Schedules should range from 6-8 hours per day and 2-5 days per week depending on how developed the artist is, what other employment services or opportunities they’re engaged in, and how much time they want or need to spend working on art. Generally speaking, artists should be permitted to commit as much time as they want to art-making and should be encouraged to commit as much time as they’re able. 

Project Onward's studio space in Chicago

An open studio

The studio must be a space belonging to the artists that’s conducive to creative work, where artists gather to maintain studio practices (not unlike a group of like-minded individuals in any workplace). The concept of the artists owning the space is crucial; providing opportunities for people experiencing developmental disabilities to create art is far more common than actual studios are, and this idea is one of the key distinctions of an approach that’s truly progressive.

There’s an obvious, superficial transition that can be made from a traditional day habilitation program to a shared art studio space. Both are fairly open workspaces where individuals exert themselves productively; several existing studios were once day hab programs or still operate under the pretense of being so in the eyes of Medicaid. However, even if a day hab program shifts its focus completely to art-making and physically becomes an art studio, it’s not a progressive art studio until it achieves a complete conceptual shift of paradigm. The space must be one in which the artists are free to invent and strive to meet expectations of their own devising, not a space where they’re guided to meet the expectations of staff. Any intensive one-on-one, step-by-step directions, or didactic practices must be eliminated. The goal of a progressive art studio is not to provide therapy, education, or any influence of assimilation - it’s to validate an artist’s experience and foster the capacity to share that experience on their own terms. 

It’s not necessarily the case, however, that a progressive art studio completely lacks an educational element.
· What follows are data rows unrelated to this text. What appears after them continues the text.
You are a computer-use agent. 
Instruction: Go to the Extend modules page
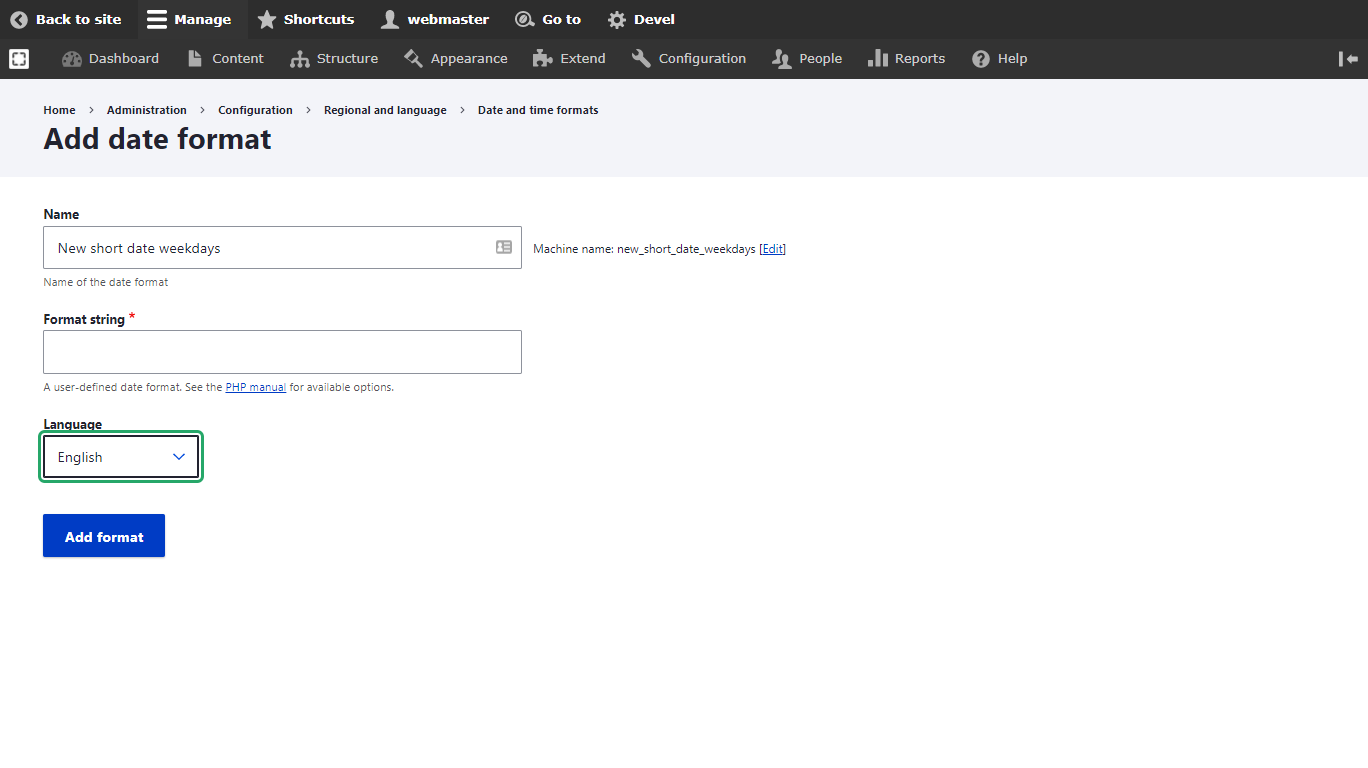pyautogui.click(x=569, y=59)
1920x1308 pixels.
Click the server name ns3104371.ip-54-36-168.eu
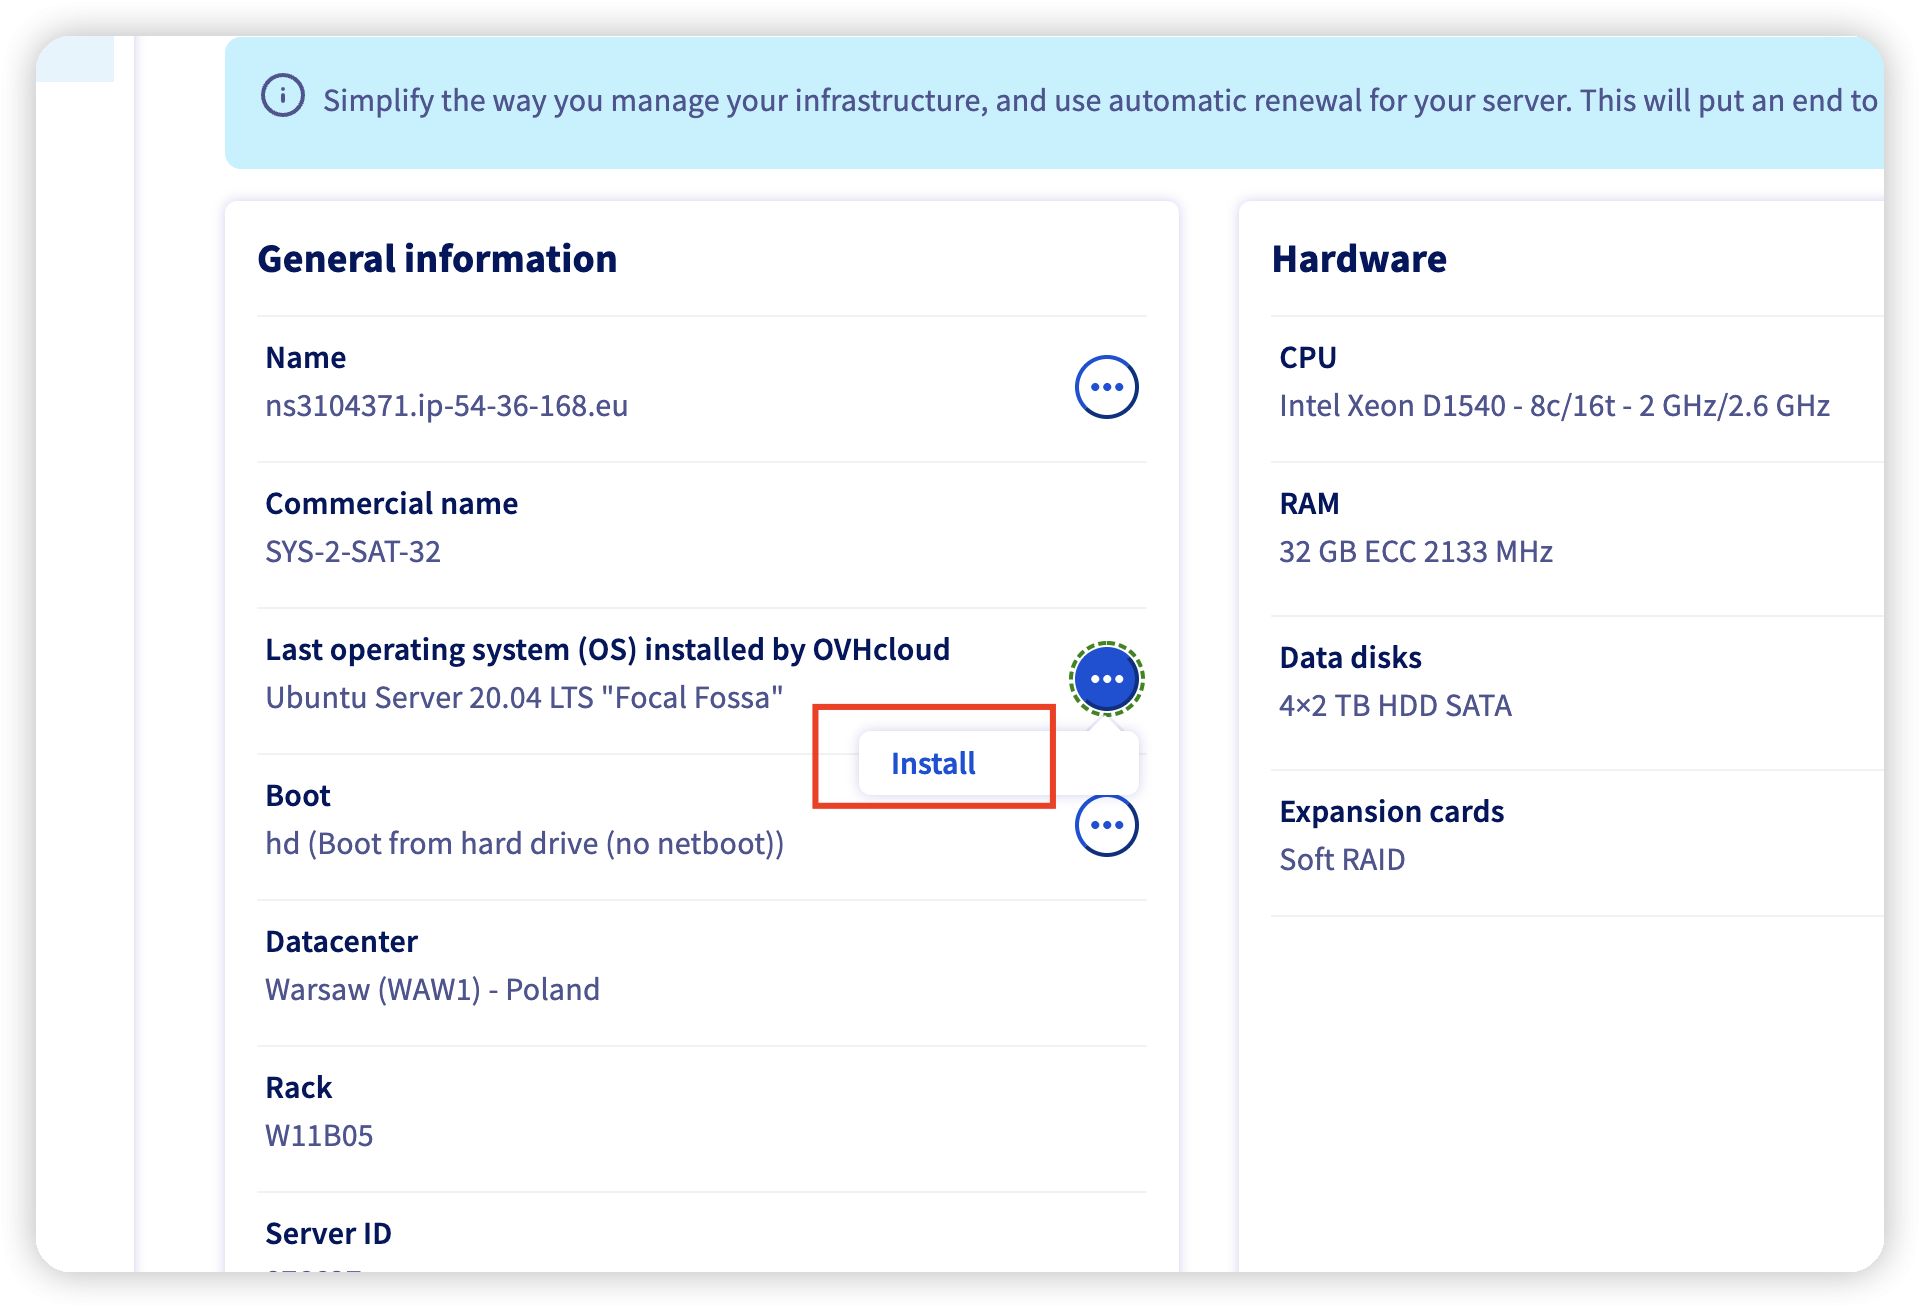point(446,406)
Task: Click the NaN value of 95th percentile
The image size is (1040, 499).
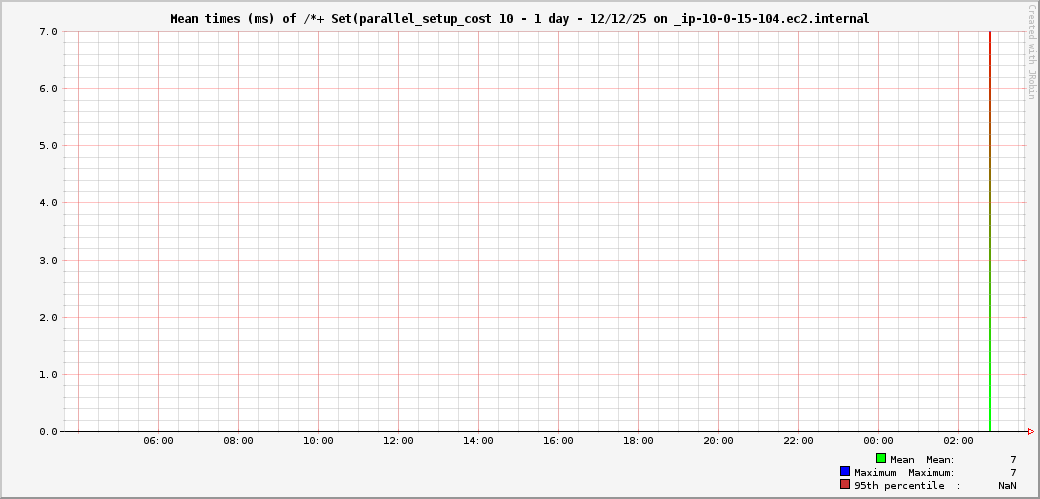Action: [1007, 485]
For studios that don’t have a limited admission with portfolio review, there’s a large group of new artists working in the studio who benefit from significant initial guidance in order to discover art-making and learn to value it. Also, the studio may need to set boundaries regarding the use of shared materials and it’s important all people using the space conduct themselves in a professional manner respectful of a communal work environment. This should be achieved with guidance and assistance as needed. Ultimately, though, the core goal must always be total creative independence. 

installation view at DAC Gallery in LA

A gallery and sales element

The gallery and sales element of the progressive art studio provides at least two essential functions. Firstly, as discussed above, exhibitions of artwork are a powerful form of integration into the community that’s not available by any other means. Even in cases where the artists don’t share a physical work space with other artists who aren’t paid supports, their presence and visibility in the community through a gallery show fosters connections with other artists and the general public on the artist’s terms.

Secondly, the handling and display of the work in a fine art exhibition space allows the studio to set an important example in the community for valuing the ideas and experiences of those living with developmental disabilities. By handling and installing the work professionally and making a meaningful investment of space and time in the gallery, the program makes a profound statement about the value of the artist, their ideas, and voice. 

Conversely, handling the work in a manner divergent from accepted standards of a professional artist, ie. overcrowded salon style shows, improperly installed or framed work, or uncritical exhibition of unsuccessful/unresolved works, makes the opposite statement about the work and artists, effectively presenting the work as other and lesser. Allen Terrell, Director of the ECF art centers and affiliated DAC gallery (one of the most professional gallery spaces directly affiliated with a progressive art studio) is driven by a simple principle: don't do anything with the artists’ work that you wouldn't do with your own.